Median Hepcidin (Table 1) and median GDF-15 levels (Fig. 1) in Group 1 were significantly higher than in Groups 2 and 3 [230.2 (60.3), 124.7 (45.0), 31.6 (14.0), P < 0.001 for hepcidin; 1239.7(238.5), 452.1(166.5), 123.1(38.6), P < 0.001 for GDF-15, respectively]. The serum iron level in Group 1 was significantly lower than in Groups 2 and 3 (83.8 ± 15.5, 93.8 ± 17.6, 89.5 ± 14.7; P < 0.01) (Table 1); however, the serum iron levels were not different between Groups 1 and 3 (83.8 ± 15.5, 89.5 ± 14.7; P = 0.216).
Fig. 1.
Box plot showed that GDF-15 levels in group 1 were higher than its levels in group 2 and 3
There was no difference between Group 1 and 2 in terms of serum Ca, Na, K, ALT, PTH, total protein, albumin, or URR (Table 1). The percentage of antihypertensive drug use was not different between Groups 1 and 2, though the weekly dose of EPO in Group 2 was higher than in Group 1.
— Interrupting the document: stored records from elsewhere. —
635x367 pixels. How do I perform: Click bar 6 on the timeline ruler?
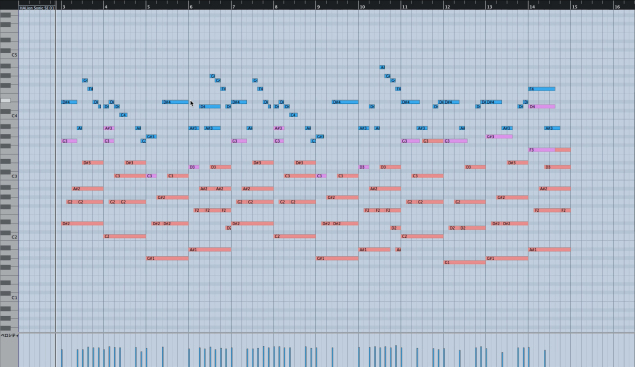[x=191, y=6]
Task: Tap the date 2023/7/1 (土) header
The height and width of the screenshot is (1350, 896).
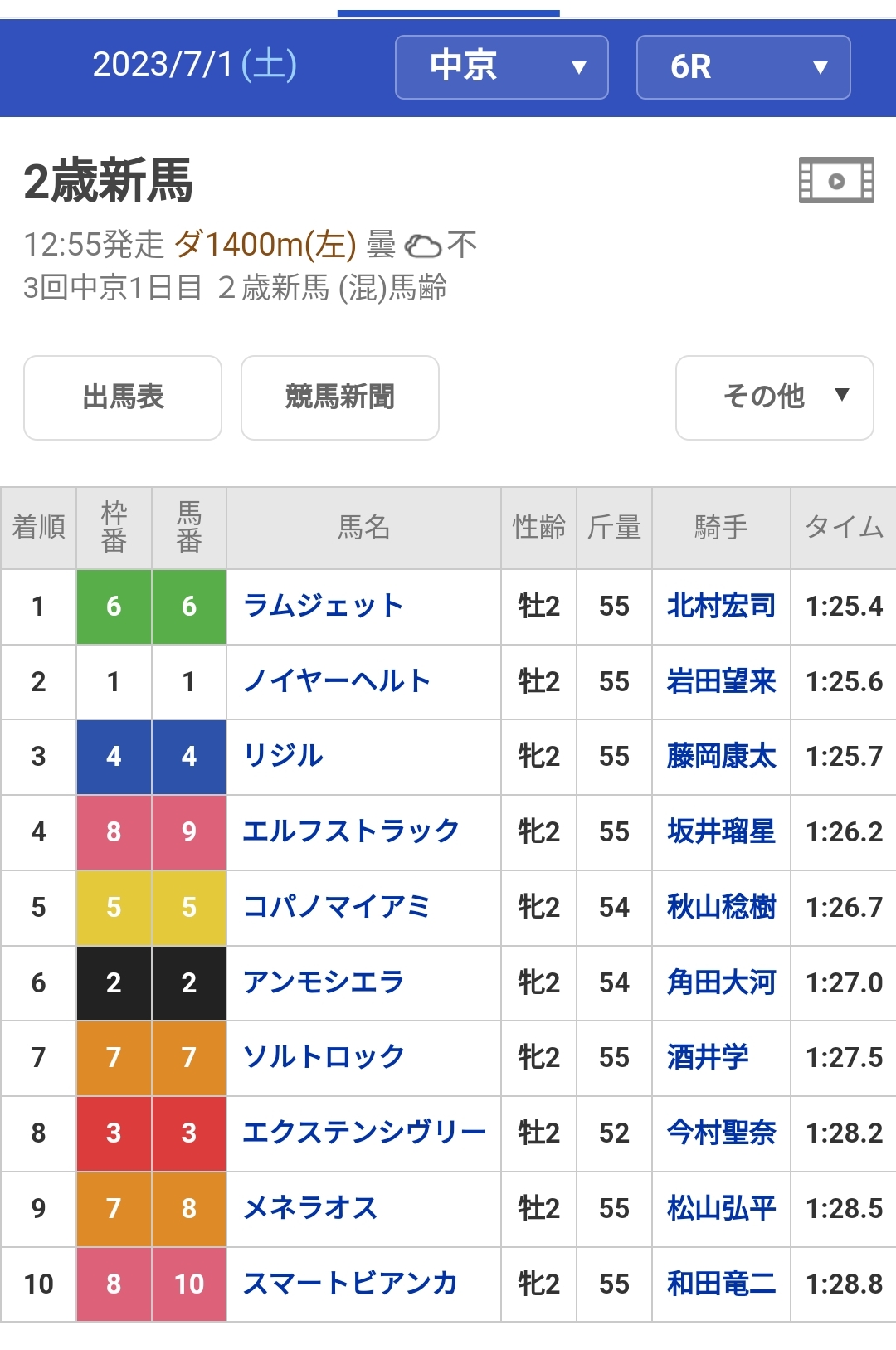Action: 194,65
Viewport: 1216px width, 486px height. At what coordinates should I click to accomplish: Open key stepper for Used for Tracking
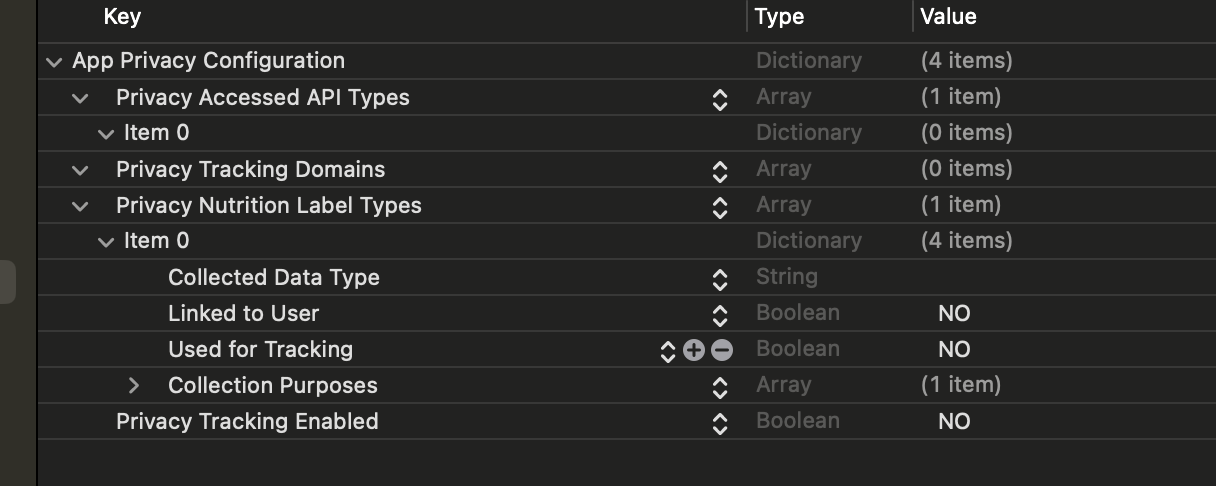(x=668, y=351)
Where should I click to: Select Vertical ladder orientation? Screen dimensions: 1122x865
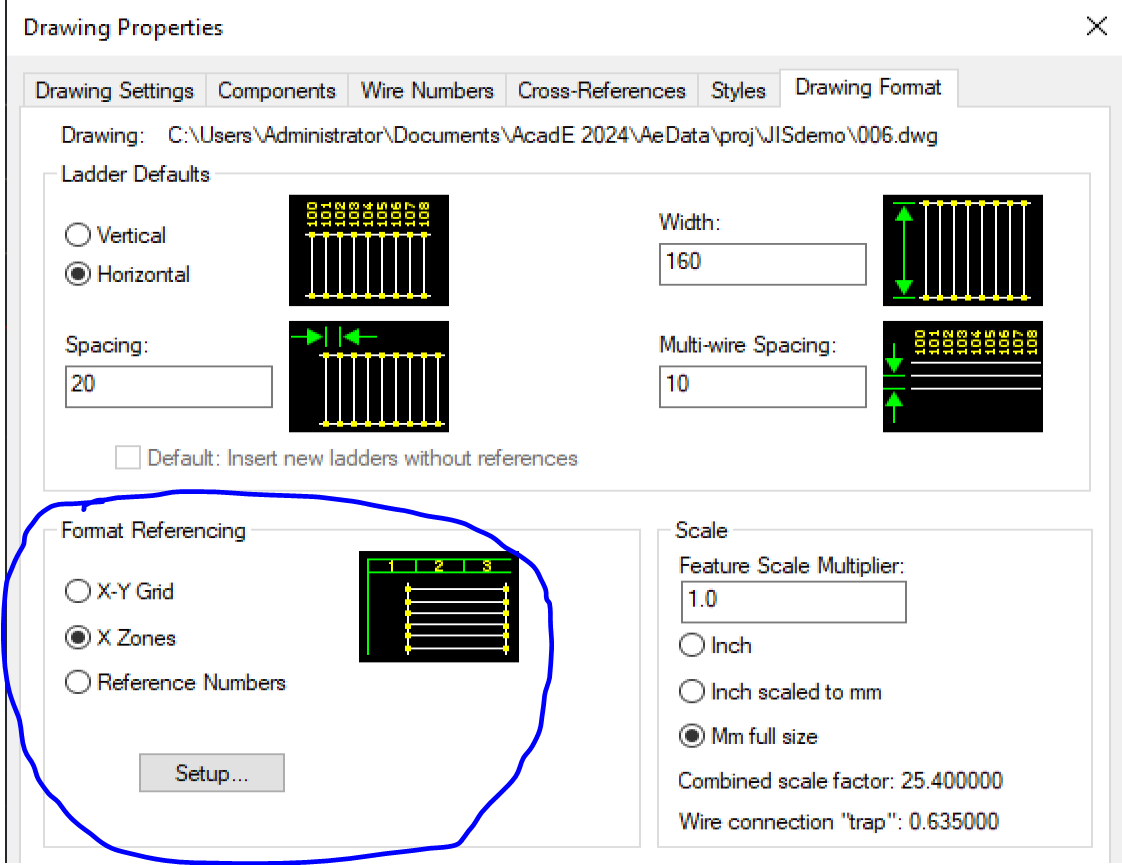77,235
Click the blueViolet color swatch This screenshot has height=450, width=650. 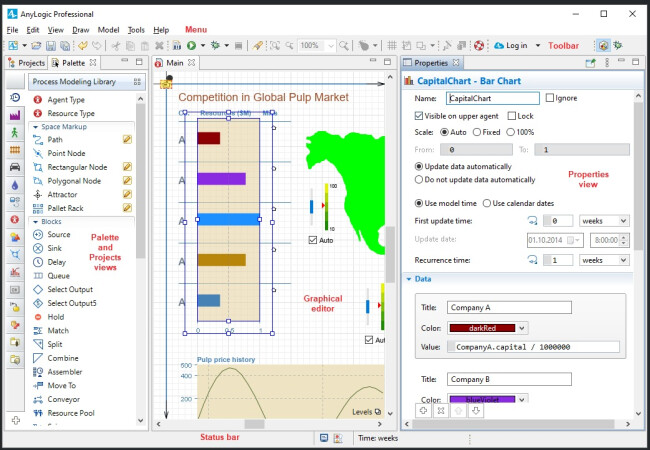(x=481, y=399)
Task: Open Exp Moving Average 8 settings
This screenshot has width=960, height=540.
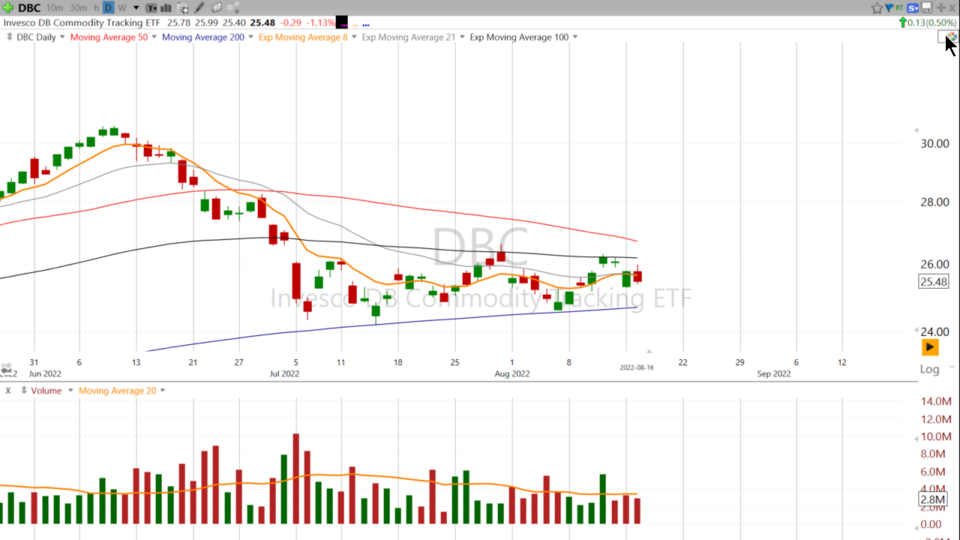Action: coord(302,37)

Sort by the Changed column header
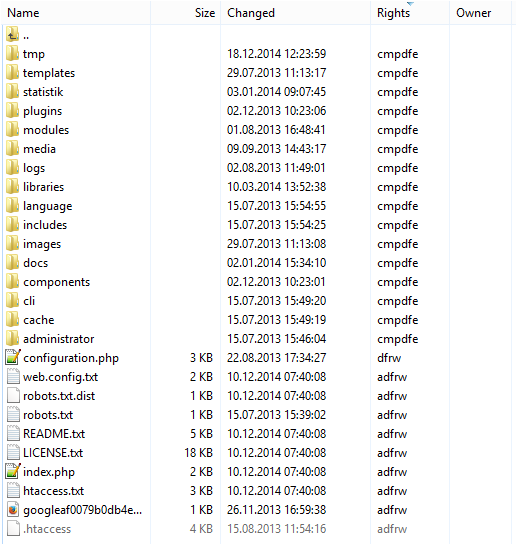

We observed a positive correlation between GDF15 levels and hepcidin (r = 0.816, P < 0.01), ferritin (r = 0.897, P < 0.01), and CRP (r = 0.568, P < 0.01), while there was a negative correlation between GDF15 and TSAT (r = -0.565, P < 0.01). No correlation was found between GDF15 and other biochemical parameters, age, VKI, or URR. When only the patients in Group 1 were included, there was a positive correlation between GDF15 level and ferritin (r = 0.745, P < 0.01) and CRP (r = 0.341, P < 0.01). Furthermore, while GDF15 level and serum iron (r = −0.303, P = 0.025) were negatively correlated, no correlation was found with hepcidin (r = −0.008, P = 0.953) or TSAT (r = −0.248, P = 0.068).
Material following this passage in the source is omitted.